Buh-Bye is about transitions. You know, those moments when you’re not a kid anymore, but you’re not quite a full-fledged adult with a mortgage either. Confusion, disappointment, fragments of hope—it all drifts through his tracks like leaves floating in a puddle after the rain. And here I am, listening, and a few songs from Buh-Bye hit me right in the gut, because maybe I still remember what that felt like.

The sense of confusion that arises while listening, in part, gives us the freedom to fill in our own stories and relive our own little catastrophes. That’s the essence of it: like standing in a hallway where all the doors are shut, but a draft cracks each one open just slightly—teasing, winking.

When you put on Buh-Bye, at first, it feels like it just wants to lead you by the hand through a warm, translucent afternoon. Lazy Sunday is that moment when the air is still cool, but the sun is already getting ready to spill over everything. Soft pads, an almost weightless vocal, Holden Cowburn’s drums sounding as if they were recorded in a room with the windows wide open. Everything breathes.

But then, the album takes a sharp step forward. Don’t Like To Battle adds tension: the rhythm pushes forward, the melody takes on clearer shapes. Zach Savage doesn’t lose the fragility that was there at the start, but he frames it with sharper edges. The lyrics? They feel like the kind of thing you rarely bring into the light, but where all the truth is hidden.

Zach has a way of handling these things with care. He doesn’t impose; instead, it’s as if he hands you something important and lets you decide what to do with it. Stay Busy wraps you in a light fog, leaving a sense of uncertainty. But that state lingers only as long as it needs to because Not Going Nowhere brings back clarity. The shimmering guitars cut through the haze, and Zach’s vocals gain a firmer edge.

But if we’re talking about tracks that truly stand out, Know By Heart is one of them. Something about it disrupts the album’s usual flow. Bright funk guitars collide with soft pop synths, and Zach’s vocals seem to soak into them. It’s like the track lays a fresh coat of paint over the entire album, offering a new way to hear it.

And then, another shift in mood. I Dunno exists in its own dimension. Swaying keys, a touch of melancholy in Zach’s voice—it all washes over you so gently that you don’t even realize the song is over until it leaves its aftertaste behind.

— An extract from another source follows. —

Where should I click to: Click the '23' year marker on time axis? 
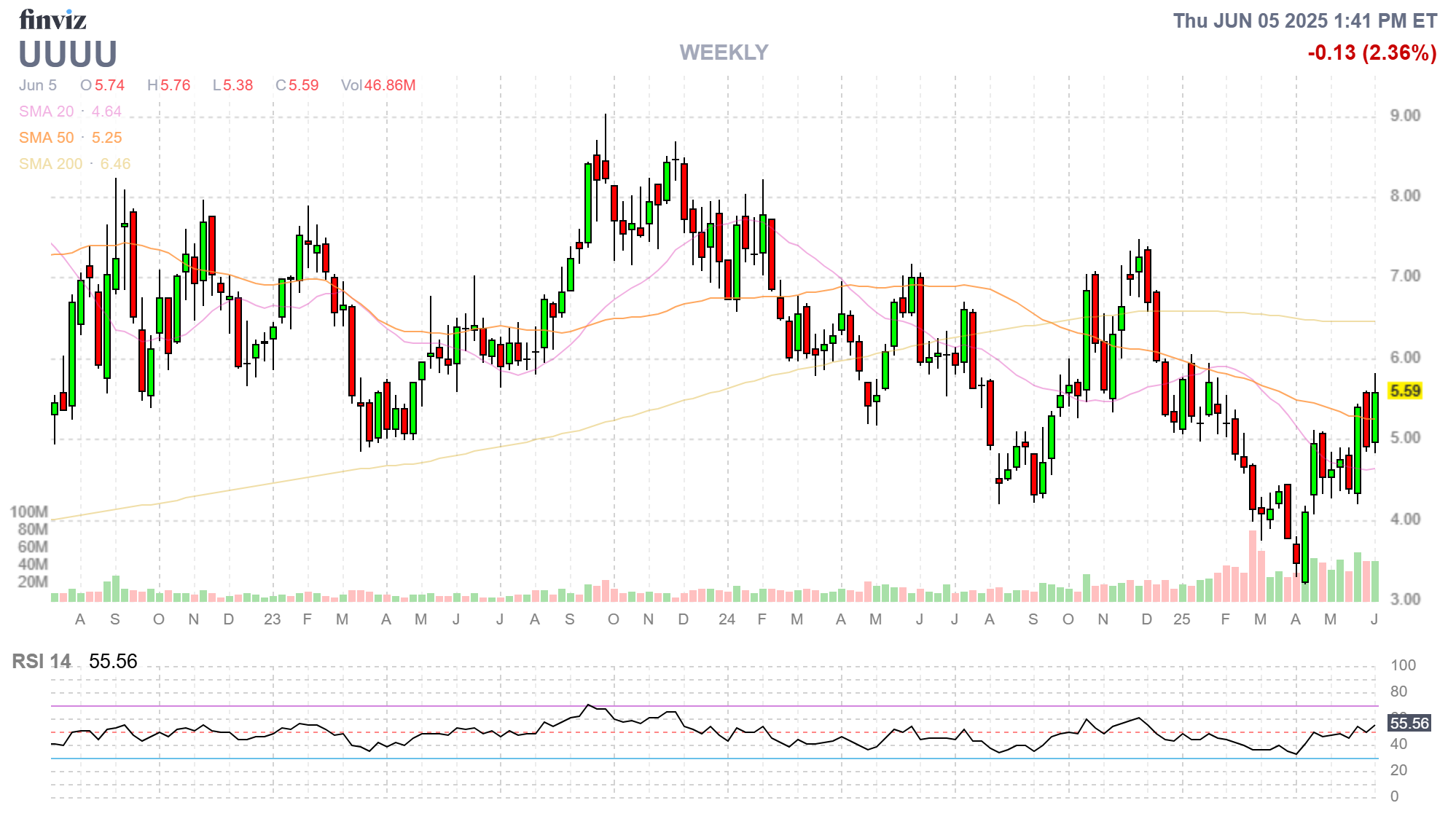point(272,619)

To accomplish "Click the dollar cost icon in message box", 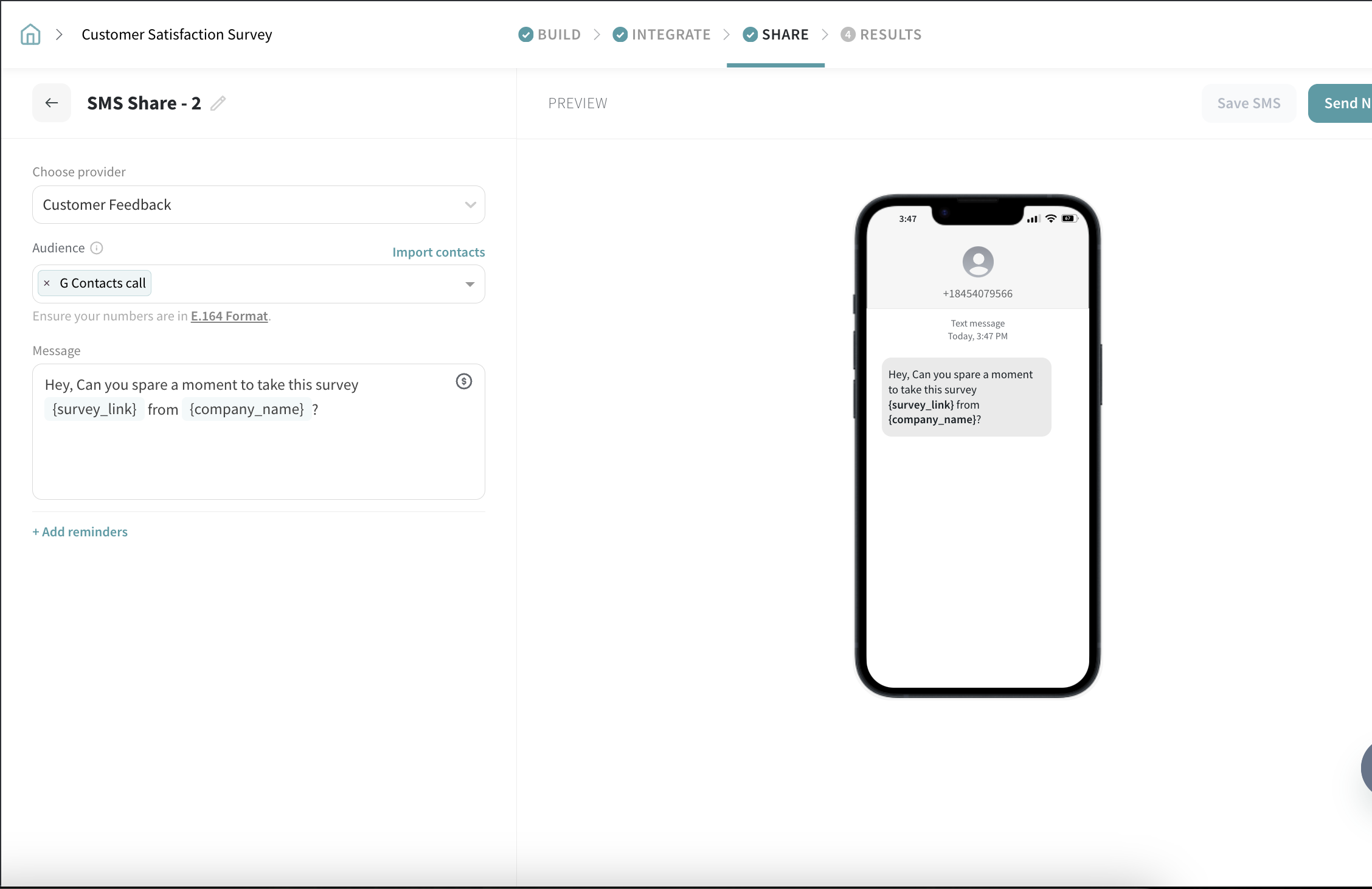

The final note—No Way Home. Experimental, abstract, almost dream-pop, yet structured. Heather Heath’s layered harmonies dissolve into the air, while the deep bass sinks into the farthest corners of perception. Light jazz undertones surface—familiar, but reworked into something entirely new.

And when the album ends, it becomes clear: Buh-Bye lets you linger on the road to growing up, take a look around, and realize that not everything is so black and white. Sometimes, not knowing where you’re headed is part of the journey.

In truth, Buh-Bye is full of these in-between moods—when you’re no longer a kid but not quite ready to claim you understand the adult world. Zach Savage doesn’t lay it all out for you. He creates a space where you can wander. You can play these tracks in the background in the middle of the night, let them stir up personal associations, get lost in them, and then, after a sip of water, see things just a little differently.

So hit play, turn off the lights, and give yourself time to walk barefoot around the room to these rhythms. In the end, every sound holds a smile, a bit of sadness, a flicker of hope, and a quiet grumble—no clear answers, just the sense that something important is taking shape inside. And when that realization creeps up a few tracks in, it’ll make sense: what you need is a few more questions, a little less predictability, and a calm acceptance of life’s ambiguity.

I could pick out a couple of tracks that hit the hardest, but maybe that’s missing the point. This is an album meant to be heard as a whole, to burn through you from the inside. Buh-Bye isn’t about farewell in the usual sense. It’s more about understanding that some things you’ll never get back—and some you wouldn’t want to.